Now that we have our terraform code, let's see how we can use conftest to check it against our bucket encryption policy.
Create a policy
directory, and add this file:
policy/s3-encryption.rego
package main
encryption[config] {
input.resource_changes[_].change.after.server_side_encryption_configuration = config
}
deny[msg] {
encryption[[]]
msg = "S3 bucket encryption settings must be specified."
}
This is a trivial policy which looks at the changes terraform is going to make,
and alerts us if there are any resources where
server_side_encryption_configuration
is empty.
You can find more information about writing policies in the OPA documentation.
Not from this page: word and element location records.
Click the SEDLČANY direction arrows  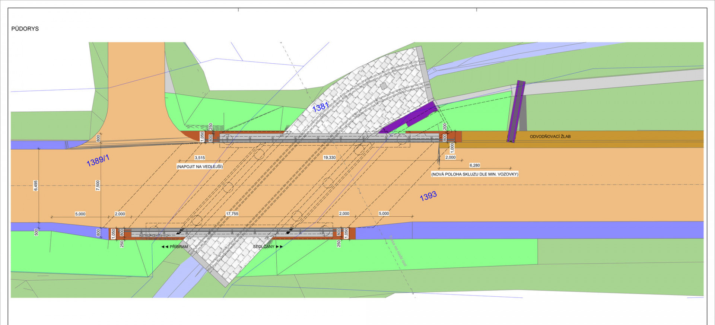click(x=279, y=247)
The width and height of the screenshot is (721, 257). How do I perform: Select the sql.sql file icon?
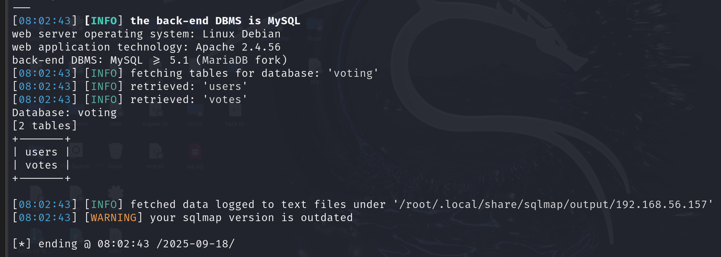pyautogui.click(x=195, y=152)
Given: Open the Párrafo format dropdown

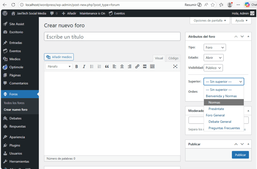Looking at the screenshot, I should pyautogui.click(x=59, y=67).
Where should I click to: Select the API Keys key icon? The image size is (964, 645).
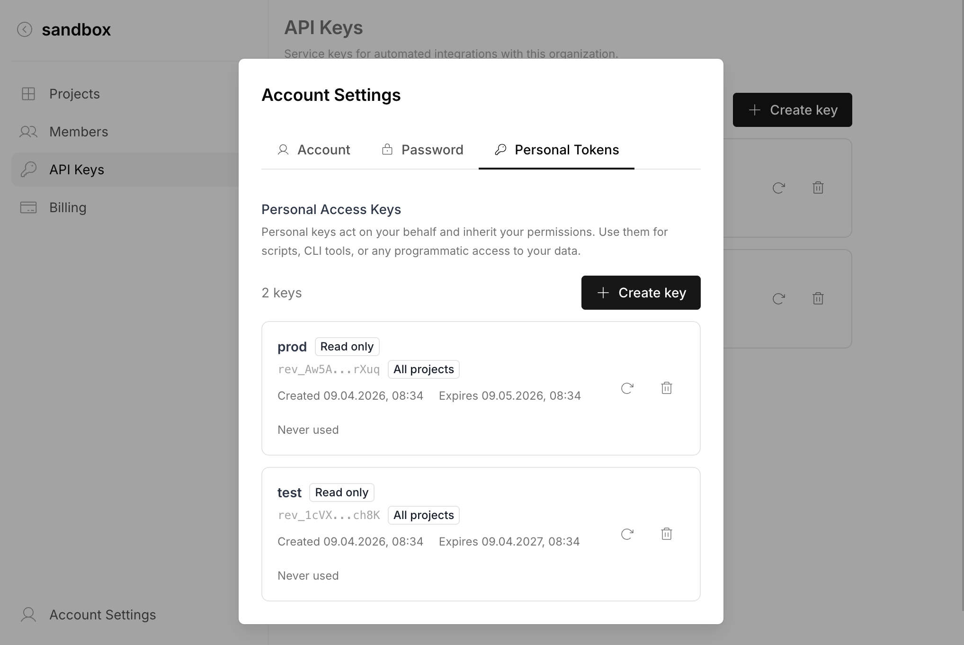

Conftest works by scanning the JSON output from terraform plan
, which we can
create like this:
terraform plan -out=plan.save
terraform show -json ./plan.save > plan.json
Now that we have our plan.json
file, we can run conftest like this:
conftest test plan.json
conftest looks for policies in the
policy
directory by default. You can specify a different directory with the--policy/-p
command-line option.
You should see output like this:
FAIL - plan.json - S3 bucket encryption settings must be specified.
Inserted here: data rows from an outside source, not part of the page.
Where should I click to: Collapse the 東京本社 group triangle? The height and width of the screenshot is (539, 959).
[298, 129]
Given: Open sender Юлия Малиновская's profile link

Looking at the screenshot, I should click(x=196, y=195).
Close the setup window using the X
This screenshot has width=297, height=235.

1 test, 0 passed, 0 warnings, 1 failure, 0 exceptions
If you copy the server_side_encryption_configuration
stanza into the cleartext bucket definition, and regenerate the plan.json
file, the conftest output should change to:
1 test, 1 passed, 0 warnings, 0 failures, 0 exceptions
Although we've used terraform in this example, to keep it simple, Kubernetes lends itself particularly well to this kind of approach. As well as finding out what your IaC code says about how your infrastructure should be set up, the kubernetes API enables extensive introspection. So, you can scan a kubernetes cluster and find out exactly what is actually running, and how it's configured.
Tools like Sonobuoy make this easier, allowing you to automatically run reports on the setup of your cluster and the code running on it.
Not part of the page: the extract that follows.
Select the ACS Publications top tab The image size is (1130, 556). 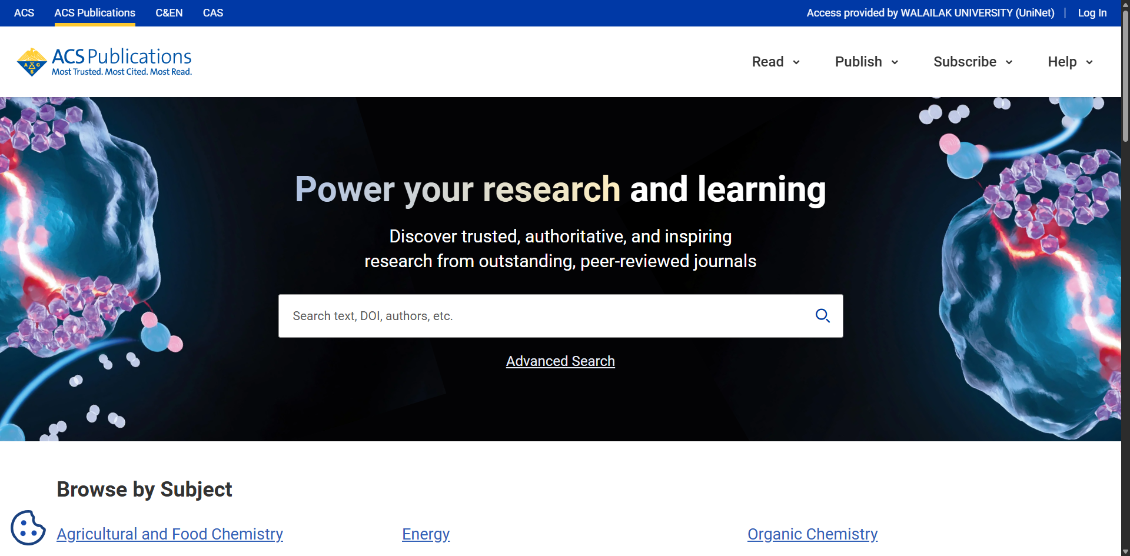pyautogui.click(x=95, y=13)
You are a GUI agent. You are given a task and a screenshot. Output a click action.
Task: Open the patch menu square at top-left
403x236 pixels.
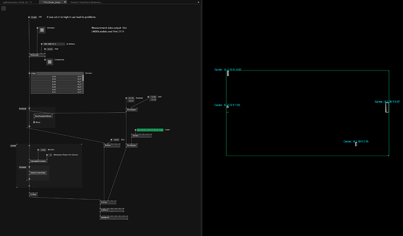point(4,9)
This is a huge topic, and I've barely scratched the surface with this article. But I hope I've shown you some of the tools and techniques available to allow you to apply some of the same testing rigor to your IaC code and configuration that you already apply to developing your application code.
Testing infrastructure code has some challenges, but by taking a layered approach, using a combination of techniques at different points in your infrastructure development lifecycle, you can gain a lot of confidence in your setup, and minimise the risk of later changes introducing errors or vulnerabilities.